TASK DIRECTIONS – Repeat the records. Leave nothing out.

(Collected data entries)
========

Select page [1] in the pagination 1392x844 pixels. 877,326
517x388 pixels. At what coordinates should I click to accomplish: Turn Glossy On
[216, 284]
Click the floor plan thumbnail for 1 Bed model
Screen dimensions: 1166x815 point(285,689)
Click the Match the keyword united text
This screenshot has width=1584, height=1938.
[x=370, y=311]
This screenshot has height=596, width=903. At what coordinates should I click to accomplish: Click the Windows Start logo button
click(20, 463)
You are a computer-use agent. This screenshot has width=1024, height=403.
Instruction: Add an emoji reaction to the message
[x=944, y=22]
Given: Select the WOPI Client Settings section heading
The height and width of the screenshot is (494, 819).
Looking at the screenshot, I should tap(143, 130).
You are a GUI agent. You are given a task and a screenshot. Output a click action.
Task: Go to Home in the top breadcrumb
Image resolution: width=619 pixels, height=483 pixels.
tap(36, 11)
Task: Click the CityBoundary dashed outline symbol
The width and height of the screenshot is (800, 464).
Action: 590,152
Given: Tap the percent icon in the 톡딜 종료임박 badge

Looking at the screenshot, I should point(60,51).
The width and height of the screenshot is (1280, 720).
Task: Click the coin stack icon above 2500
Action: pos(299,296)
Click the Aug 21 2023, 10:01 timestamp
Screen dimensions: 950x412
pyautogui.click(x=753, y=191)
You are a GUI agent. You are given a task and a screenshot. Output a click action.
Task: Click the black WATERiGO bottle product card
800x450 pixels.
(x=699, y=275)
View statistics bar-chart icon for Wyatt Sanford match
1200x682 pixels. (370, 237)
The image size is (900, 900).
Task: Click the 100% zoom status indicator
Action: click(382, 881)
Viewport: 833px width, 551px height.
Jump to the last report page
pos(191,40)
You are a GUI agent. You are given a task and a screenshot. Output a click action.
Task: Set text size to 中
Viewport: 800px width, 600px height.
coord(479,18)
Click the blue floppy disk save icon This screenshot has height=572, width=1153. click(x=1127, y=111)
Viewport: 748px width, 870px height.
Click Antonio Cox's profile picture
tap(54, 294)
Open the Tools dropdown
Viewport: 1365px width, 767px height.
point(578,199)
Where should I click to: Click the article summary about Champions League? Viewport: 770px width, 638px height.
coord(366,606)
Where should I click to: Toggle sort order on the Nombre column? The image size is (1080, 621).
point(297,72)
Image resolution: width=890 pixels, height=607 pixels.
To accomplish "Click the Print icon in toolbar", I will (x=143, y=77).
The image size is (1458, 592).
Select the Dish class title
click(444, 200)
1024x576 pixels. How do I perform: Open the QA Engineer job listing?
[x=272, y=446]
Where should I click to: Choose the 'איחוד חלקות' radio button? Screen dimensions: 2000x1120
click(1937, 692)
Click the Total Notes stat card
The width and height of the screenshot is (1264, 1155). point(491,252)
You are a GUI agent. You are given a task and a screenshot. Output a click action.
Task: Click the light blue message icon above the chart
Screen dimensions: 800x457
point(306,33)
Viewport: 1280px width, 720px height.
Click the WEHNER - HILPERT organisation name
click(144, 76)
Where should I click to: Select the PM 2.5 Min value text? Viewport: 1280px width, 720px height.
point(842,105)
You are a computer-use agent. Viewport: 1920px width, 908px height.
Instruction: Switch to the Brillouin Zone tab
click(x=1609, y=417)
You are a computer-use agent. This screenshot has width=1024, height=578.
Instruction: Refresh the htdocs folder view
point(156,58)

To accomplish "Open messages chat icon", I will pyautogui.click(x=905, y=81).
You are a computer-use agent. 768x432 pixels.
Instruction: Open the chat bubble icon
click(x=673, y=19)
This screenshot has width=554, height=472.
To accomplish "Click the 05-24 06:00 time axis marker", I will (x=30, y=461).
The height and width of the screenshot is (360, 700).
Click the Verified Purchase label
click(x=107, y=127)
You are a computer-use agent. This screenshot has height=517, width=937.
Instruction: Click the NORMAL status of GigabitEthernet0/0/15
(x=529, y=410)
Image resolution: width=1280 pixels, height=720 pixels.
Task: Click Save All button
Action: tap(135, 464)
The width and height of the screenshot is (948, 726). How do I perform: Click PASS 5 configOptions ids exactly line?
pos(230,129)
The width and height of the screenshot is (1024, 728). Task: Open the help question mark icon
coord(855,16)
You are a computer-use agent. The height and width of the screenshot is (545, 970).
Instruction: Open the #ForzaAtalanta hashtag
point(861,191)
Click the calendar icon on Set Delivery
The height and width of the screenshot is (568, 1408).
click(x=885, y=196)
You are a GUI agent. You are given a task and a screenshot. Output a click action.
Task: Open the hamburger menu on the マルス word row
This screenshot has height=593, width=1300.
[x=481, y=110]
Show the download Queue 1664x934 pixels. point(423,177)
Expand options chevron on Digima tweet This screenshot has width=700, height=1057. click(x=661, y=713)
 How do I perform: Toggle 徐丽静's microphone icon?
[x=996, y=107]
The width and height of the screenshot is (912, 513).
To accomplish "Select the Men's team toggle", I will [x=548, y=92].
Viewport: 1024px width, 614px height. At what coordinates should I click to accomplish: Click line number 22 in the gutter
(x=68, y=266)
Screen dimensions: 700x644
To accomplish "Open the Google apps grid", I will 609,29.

========

RESPONSE TO THE EXERCISE –
Select page [1] in the pagination 1392x844 pixels. 877,326
517x388 pixels. At what coordinates should I click to accomplish: Turn Glossy On
[216, 284]
Click the floor plan thumbnail for 1 Bed model
Screen dimensions: 1166x815 point(285,689)
Click the Match the keyword united text
This screenshot has width=1584, height=1938.
[x=370, y=311]
This screenshot has height=596, width=903. At what coordinates should I click to accomplish: Click the Windows Start logo button
click(20, 463)
You are a computer-use agent. This screenshot has width=1024, height=403.
Instruction: Add an emoji reaction to the message
[x=944, y=22]
Given: Select the WOPI Client Settings section heading
The height and width of the screenshot is (494, 819).
Looking at the screenshot, I should tap(143, 130).
You are a GUI agent. You are given a task and a screenshot. Output a click action.
Task: Go to Home in the top breadcrumb
Image resolution: width=619 pixels, height=483 pixels.
tap(36, 11)
Task: Click the CityBoundary dashed outline symbol
The width and height of the screenshot is (800, 464).
Action: 590,152
Given: Tap the percent icon in the 톡딜 종료임박 badge

Looking at the screenshot, I should point(60,51).
The width and height of the screenshot is (1280, 720).
Task: Click the coin stack icon above 2500
Action: pos(299,296)
Click the Aug 21 2023, 10:01 timestamp
Screen dimensions: 950x412
pyautogui.click(x=753, y=191)
You are a GUI agent. You are given a task and a screenshot. Output a click action.
Task: Click the black WATERiGO bottle product card
800x450 pixels.
(x=699, y=275)
View statistics bar-chart icon for Wyatt Sanford match
1200x682 pixels. (370, 237)
The image size is (900, 900).
Task: Click the 100% zoom status indicator
Action: click(382, 881)
Viewport: 833px width, 551px height.
Jump to the last report page
pos(191,40)
You are a GUI agent. You are given a task and a screenshot. Output a click action.
Task: Set text size to 中
Viewport: 800px width, 600px height.
coord(479,18)
Click the blue floppy disk save icon This screenshot has height=572, width=1153. click(x=1127, y=111)
Viewport: 748px width, 870px height.
Click Antonio Cox's profile picture
tap(54, 294)
Open the Tools dropdown
Viewport: 1365px width, 767px height.
point(578,199)
Where should I click to: Click the article summary about Champions League? Viewport: 770px width, 638px height.
coord(366,606)
Where should I click to: Toggle sort order on the Nombre column? The image size is (1080, 621).
point(297,72)
Image resolution: width=890 pixels, height=607 pixels.
To accomplish "Click the Print icon in toolbar", I will (x=143, y=77).
The image size is (1458, 592).
Select the Dish class title
click(444, 200)
1024x576 pixels. How do I perform: Open the QA Engineer job listing?
[x=272, y=446]
Where should I click to: Choose the 'איחוד חלקות' radio button? Screen dimensions: 2000x1120
click(1937, 692)
Click the Total Notes stat card
The width and height of the screenshot is (1264, 1155). point(491,252)
You are a GUI agent. You are given a task and a screenshot. Output a click action.
Task: Click the light blue message icon above the chart
Screen dimensions: 800x457
point(306,33)
Viewport: 1280px width, 720px height.
Click the WEHNER - HILPERT organisation name
click(144, 76)
Where should I click to: Select the PM 2.5 Min value text? Viewport: 1280px width, 720px height.
point(842,105)
You are a computer-use agent. Viewport: 1920px width, 908px height.
Instruction: Switch to the Brillouin Zone tab
click(x=1609, y=417)
You are a computer-use agent. This screenshot has width=1024, height=578.
Instruction: Refresh the htdocs folder view
point(156,58)

To accomplish "Open messages chat icon", I will pyautogui.click(x=905, y=81).
You are a computer-use agent. 768x432 pixels.
Instruction: Open the chat bubble icon
click(x=673, y=19)
This screenshot has width=554, height=472.
To accomplish "Click the 05-24 06:00 time axis marker", I will (x=30, y=461).
The height and width of the screenshot is (360, 700).
Click the Verified Purchase label
click(x=107, y=127)
You are a computer-use agent. This screenshot has height=517, width=937.
Instruction: Click the NORMAL status of GigabitEthernet0/0/15
(x=529, y=410)
Image resolution: width=1280 pixels, height=720 pixels.
Task: Click Save All button
Action: tap(135, 464)
The width and height of the screenshot is (948, 726). How do I perform: Click PASS 5 configOptions ids exactly line?
pos(230,129)
The width and height of the screenshot is (1024, 728). Task: Open the help question mark icon
coord(855,16)
You are a computer-use agent. The height and width of the screenshot is (545, 970).
Instruction: Open the #ForzaAtalanta hashtag
point(861,191)
Click the calendar icon on Set Delivery
The height and width of the screenshot is (568, 1408).
click(x=885, y=196)
You are a GUI agent. You are given a task and a screenshot. Output a click action.
Task: Open the hamburger menu on the マルス word row
This screenshot has height=593, width=1300.
[x=481, y=110]
Show the download Queue 1664x934 pixels. point(423,177)
Expand options chevron on Digima tweet This screenshot has width=700, height=1057. click(x=661, y=713)
 How do I perform: Toggle 徐丽静's microphone icon?
[x=996, y=107]
The width and height of the screenshot is (912, 513).
To accomplish "Select the Men's team toggle", I will [x=548, y=92].
Viewport: 1024px width, 614px height. At what coordinates should I click to accomplish: Click line number 22 in the gutter
(x=68, y=266)
Screen dimensions: 700x644
To accomplish "Open the Google apps grid", I will 609,29.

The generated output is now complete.